In determining whether an executory contract or unexpired lease should be assumed or rejected, courts review the totality of the circumstances and “apply its best ‘business judgment’ to determine if it would be beneficial or burdensome to the estate to assume [or reject] it.” Orion Pictures Corp. v. Showtime Networks (In re Orion Pictures Corp.), 4 F.3d 1095, 1099 (2d Cir.1993) (citation omitted); see Regen Capital I, Inc. v. Halperin (In re U.S. Wireless Data, Inc.), 547 F.3d 484, 488 (2d Cir. 2008); Frostbaum v. Ochs, 277 B.R. 470, 475 (E.D.N.Y. 2002) (highlighting use of “business judgment” rule in determining whether executory contract should be assumed or rejected (citations omitted)).
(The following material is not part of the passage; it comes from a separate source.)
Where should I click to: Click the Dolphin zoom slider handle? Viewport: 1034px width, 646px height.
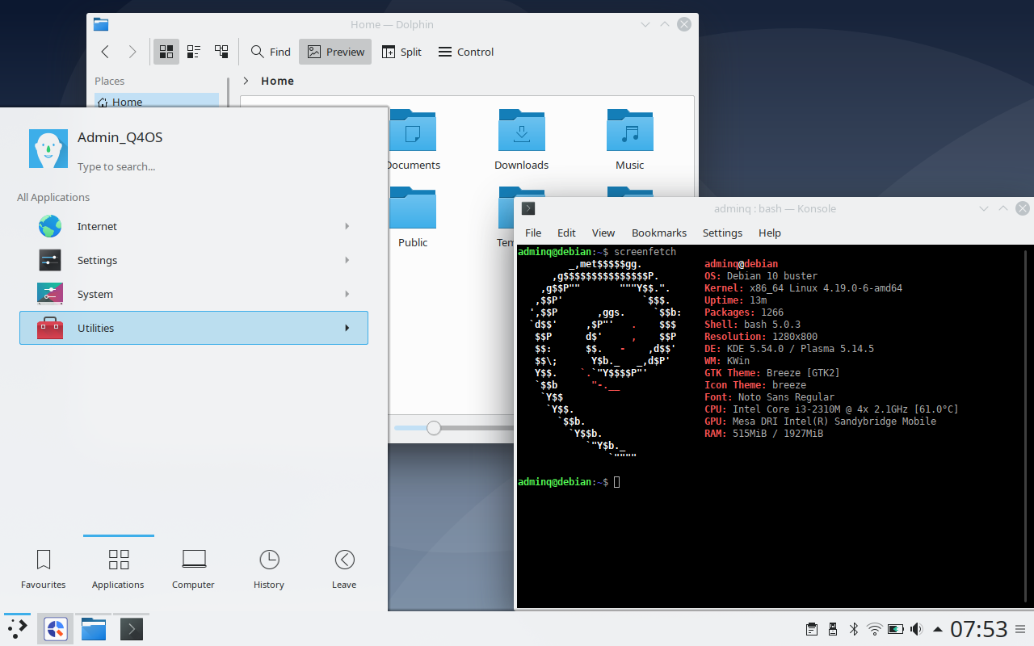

This standard highlights the deference given to debtors’ decisions with respect to whether to assume or reject a particular executory contract or unexpired lease. See COR Route 5 Co, LLC v. Penn Traffic Co. (In re Penn Traffic Co.), 524

F.3d 373, 383 (2d Cir. 2008)(hereinafter COR II) (citation omitted); COR Route 5 Co, COR Route 5 Co, LLC v. Penn Traffic Co. (In re Penn Traffic Co.), 466 F.3d 75, 76–77 (2d Cir. 2006) (making note of “the deferential standard applied to debtors’ business judgments as to whether to assume or reject executory contracts”) (hereinafter COR I). As the Second Circuit explained, a central purpose of section 365 is to allow a debtor to reject executory contracts in order to relieve the estate of burdensome obligations. COR II, 524 F.3d at 382; see In re Globe Metallurgical, 312 B.R. 34, 38 (Bankr. S.D.N.Y.